Only increase your calorie deficit if you’re stuck on the same weight for weeks or if you don’t see any changes in the mirror.
One most common mistake people make is to cut as many calories as possible at the start of a diet, which may help them lose weight fast in starting weeks, but most likely hit the plateau later in the diet.
Also, when you cut too fast, there are more chances of muscle loss during the diet and weight gain once you stop dieting.
In one study, athletes who reduce weight slowly lose more fat and gain 2 pounds of lean muscle mass, while athletes who reduce weight fast lose less fat and don’t see any changes in muscle mass.
Eat More Protein
Protein is a building block of the body and is the most vital nutrient regardless of your fitness goal. When aiming for fat loss, you should eat at least 30 grams of protein in every meal.
A consistent supply of protein every 3-4 hours ensures that your body stays in an anabolic state (muscle-building state), which helps maintain muscle mass while cutting.
Also, eating more protein may help you burn fat and increase muscle mass at the same time.
How much amount of protein you need per day to lose fat without losing muscle?
According to the studies, the recommendation of protein intake for elite athletes during weight loss to prevent muscle mass is 1.6-2.4 g protein per kg of body weight a day.
Normal people should consume between 1.5-1.8 g of protein per kg of body weight a day. Eating 20-30 gms of protein every meal is the best practice for weight loss.
Train For Muscle Mass
Many people are a victim of this myth that high reps with low weights help in fat loss. By doing that, you are training for endurance, not for muscle gain which may result in muscle loss.
To maintain muscles, you must train for muscle & strength building with heavyweight and moderate reps between 10-12.
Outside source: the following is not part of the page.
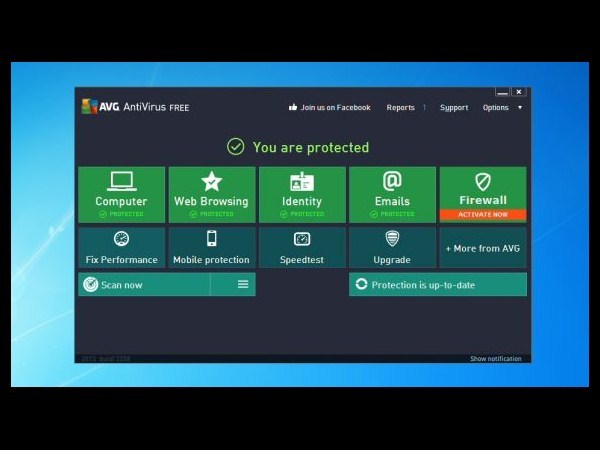The width and height of the screenshot is (600, 450).
Task: Expand the Options dropdown menu
Action: (x=500, y=108)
Focus on compound movements like deadlift, bench press, military press, squats, etc. unlike aerobic exercises, this type of movement if done heavy recruits type 2 muscle fibers, which help prevent and increase muscle mass.
Heavy lifting also triggers the production of HGH (human growth hormone) and testosterone that support muscle building and retention.
One study shows that resistance training prevents muscle mass when in a calorie deficit state.
Limit Typical Cardio & Start HIIT
HIIT stands for high-intensity interval training. HIIT is a short, intense method of physical training followed by intervals of the shorter rest period.
For example – Sprints on a treadmill for 2 minutes then slow down for 30 seconds and continue sprinting until exhausted. HIIT is effective at burning calories both during and after exercise.
And unlike traditional cardio, it recruits type 2 muscle fibers which helps prevent muscle loss. Have a look at this HIIT workout you can do at home.
HIIT has been proven to lose fat without losing muscle.
Don’t Avoid Carbohydrates
Carbs are the main source of energy and provide the body with minerals, vitamins, and fiber. A low carbohydrate diet is not necessary to achieve weight loss. Diets low in carbohydrates may impair muscle maintenance and growth by limiting your exercise performance.
You don’t need to go low on carbs as long as you are under calorie deficit and eating high-quality carbs such as oatmeal, brown rice, whole grains, etc.
The best time to eat carbs so they don’t store as fat is to eat them at breakfast or before a workout. Eating carbs before workouts improve performance and aid in better recovery.
Get Enough Sleep
Sleep is important for recovery and helps you get the most out of your workout. Your sleep also impacts muscle loss by influencing hormone levels.
Poor sleep is associated with high cortisol levels which hinder weight loss and support muscle degradation. Meanwhile, getting enough sleep increases human growth hormone, mostly peaks at during sleep, and aids in muscle growth.
One study on women’s found that individuals who sleep less than 7 hours a day are more likely to be overweight or obese as compared to people who sleep for 8-9 hours per day.
Thanks for reading this article, I hope this information will help you lose fat without losing muscle.